Tattoos made from patches of tiny needles can encode complex medical information directly onto the skin and provide a means to constantly monitor physiological changes to the body.
The microneedle patch tattoos were able to imprint numbers, letters and symbols onto animal skin, thereby offering the potential to indelibly create medical alerts for conditions such as diabetes or imprint QRS codes to carry other vital health information.
The patches could also deploy ultra-violet ink that is invisible in daylight and thermochromic ink that could change colour in response to temperature changes such as during a fever, allowing them to respond to biophysical cues that enable physiological monitoring.
The research, reported in the journal iScience, also showed that microneedle tattoos could be used to record vaccination information at the same time as delivering inactivated polio vaccine in rats.
“In this way, a single [microneedle] patch could be used to vaccinate as well as leave a small marking on the skin indicating the vaccination year (i.e., 2020),” explain the investigators at the Georgia Institute of Technology in Atlanta.
“This could be especially valuable in low-resource settings with limited infrastructure for health care records.”
The microneedle patches could increase the safety and access to medical tattoos and be used for cosmetic reasons in medical conditions such as correcting skin colour in vitiligo or creating an areola in nipple reconstruction, they add.

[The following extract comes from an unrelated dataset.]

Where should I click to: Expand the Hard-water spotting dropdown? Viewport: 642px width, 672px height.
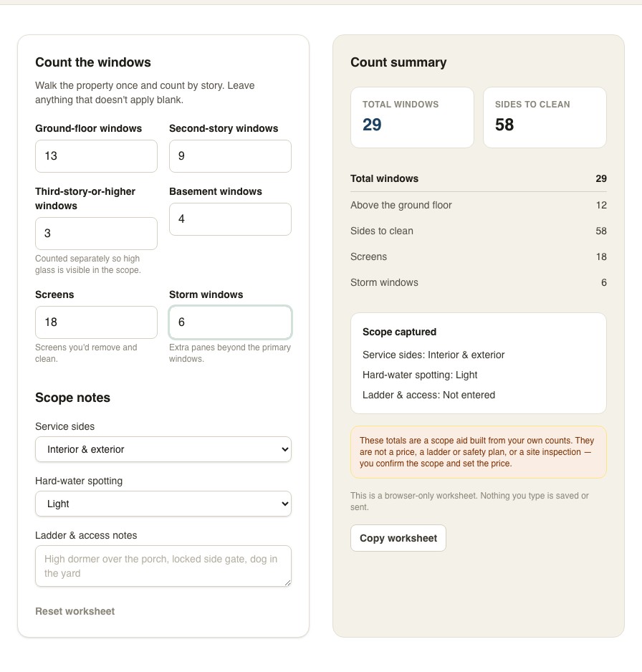coord(163,504)
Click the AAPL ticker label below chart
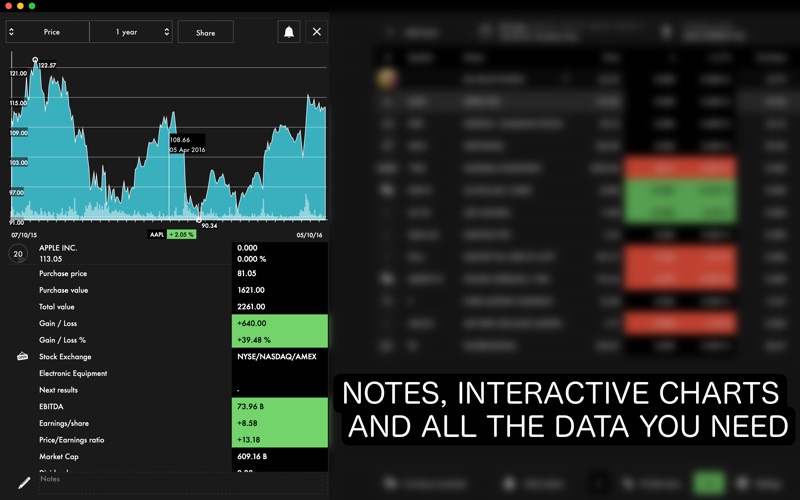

Microneedle patches have been developed as an alternative to injections, with tiny needles penetrating below the skin’s surface to release drugs there.
Conventional microneedle patches are typically arranged as a square or circular array and the researchers examined whether they could create other shapes that could communicate more complex visual information.
The team used a carbon-dioxide laser cutter to drill conical cavities in polydimethylsiloxane sheets to form molds with particular patterns.
Each microneedle, created from a mixture of tattoo ink and a biocompatible, water-soluble polymer, then behaved like a pixel or dot that collectively created a tattoo shape or image on pig skin or rats.
The researchers were able to create heart and hexagon stars that lasted for at least a year, as well as 10-digit UV tattoos and others that used thermochromic ink, changing color in response to temperature at a threshold of 40 degrees centigrade.
They also developed a patch to administer inactivated polio vaccine and tattoo ink in the shape of the number 20, with the immune response not significantly different to when the same vaccine dose was delivered via intramuscular injection.
“These medical tattoos demonstrate the feasibility of developing [microneedle] patches to provide information using different numbers, letters, symbols, colors, and their combinations,” reports the team led by Mark Prausnitz, J Erskine Love Jr. Chair in the School of Chemical and Biomolecular Engineering.
“Because these medical tattoo patches can be easily administered and read, they can enable patients to provide valuable medical information to health care personnel, such as first responders in an emergency involving, for example, extensive blood loss or a severe hypoglycemic event where the patient may not be responsive or fully coherent, as is done today, for example, using medical alert bracelets.”